# [RECORD EXTRACTS]
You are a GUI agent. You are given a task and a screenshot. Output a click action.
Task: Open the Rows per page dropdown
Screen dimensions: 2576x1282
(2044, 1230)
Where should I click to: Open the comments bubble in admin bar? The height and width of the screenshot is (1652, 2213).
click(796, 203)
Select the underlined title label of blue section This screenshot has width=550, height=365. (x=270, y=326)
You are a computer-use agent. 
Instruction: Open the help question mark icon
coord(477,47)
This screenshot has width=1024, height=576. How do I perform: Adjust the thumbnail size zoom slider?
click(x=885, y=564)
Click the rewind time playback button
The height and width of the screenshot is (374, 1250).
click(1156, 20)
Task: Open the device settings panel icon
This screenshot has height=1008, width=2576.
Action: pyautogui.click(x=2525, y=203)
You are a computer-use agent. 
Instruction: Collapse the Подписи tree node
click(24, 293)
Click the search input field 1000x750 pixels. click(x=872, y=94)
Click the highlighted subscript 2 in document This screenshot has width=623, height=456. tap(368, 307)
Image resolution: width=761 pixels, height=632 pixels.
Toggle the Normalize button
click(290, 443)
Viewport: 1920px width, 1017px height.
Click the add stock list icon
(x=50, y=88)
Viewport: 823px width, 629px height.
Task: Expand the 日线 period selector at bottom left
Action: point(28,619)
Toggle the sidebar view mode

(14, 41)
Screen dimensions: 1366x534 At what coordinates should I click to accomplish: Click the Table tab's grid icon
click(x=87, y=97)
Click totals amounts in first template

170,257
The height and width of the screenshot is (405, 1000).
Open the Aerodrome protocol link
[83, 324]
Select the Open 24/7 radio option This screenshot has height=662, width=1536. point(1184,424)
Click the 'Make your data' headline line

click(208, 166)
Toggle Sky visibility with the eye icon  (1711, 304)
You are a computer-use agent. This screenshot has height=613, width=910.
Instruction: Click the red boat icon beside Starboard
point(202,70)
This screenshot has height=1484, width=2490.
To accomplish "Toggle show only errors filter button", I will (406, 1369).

# [EXERCISE DETAILS]
Rewrite all the entries above, replacing "computer-use agent" with "desktop automation agent" and leaving everything else unchanged.

# [TASK RESPONSE]
You are a GUI agent. You are given a task and a screenshot. Output a click action.
Task: Open the Rows per page dropdown
Screen dimensions: 2576x1282
(2044, 1230)
Where should I click to: Open the comments bubble in admin bar? The height and width of the screenshot is (1652, 2213).
click(796, 203)
Select the underlined title label of blue section This screenshot has width=550, height=365. (x=270, y=326)
You are a desktop automation agent. 
Instruction: Open the help question mark icon
coord(477,47)
This screenshot has width=1024, height=576. How do I perform: Adjust the thumbnail size zoom slider?
click(x=885, y=564)
Click the rewind time playback button
The height and width of the screenshot is (374, 1250).
click(1156, 20)
Task: Open the device settings panel icon
This screenshot has height=1008, width=2576.
Action: pyautogui.click(x=2525, y=203)
You are a desktop automation agent. 
Instruction: Collapse the Подписи tree node
click(24, 293)
Click the search input field 1000x750 pixels. click(x=872, y=94)
Click the highlighted subscript 2 in document This screenshot has width=623, height=456. tap(368, 307)
Image resolution: width=761 pixels, height=632 pixels.
Toggle the Normalize button
click(290, 443)
Viewport: 1920px width, 1017px height.
Click the add stock list icon
(x=50, y=88)
Viewport: 823px width, 629px height.
Task: Expand the 日线 period selector at bottom left
Action: point(28,619)
Toggle the sidebar view mode

(14, 41)
Screen dimensions: 1366x534 At what coordinates should I click to accomplish: Click the Table tab's grid icon
click(x=87, y=97)
Click totals amounts in first template

170,257
The height and width of the screenshot is (405, 1000).
Open the Aerodrome protocol link
[83, 324]
Select the Open 24/7 radio option This screenshot has height=662, width=1536. point(1184,424)
Click the 'Make your data' headline line

click(208, 166)
Toggle Sky visibility with the eye icon  (1711, 304)
You are a desktop automation agent. This screenshot has height=613, width=910.
Instruction: Click the red boat icon beside Starboard
point(202,70)
This screenshot has height=1484, width=2490.
To accomplish "Toggle show only errors filter button", I will (406, 1369).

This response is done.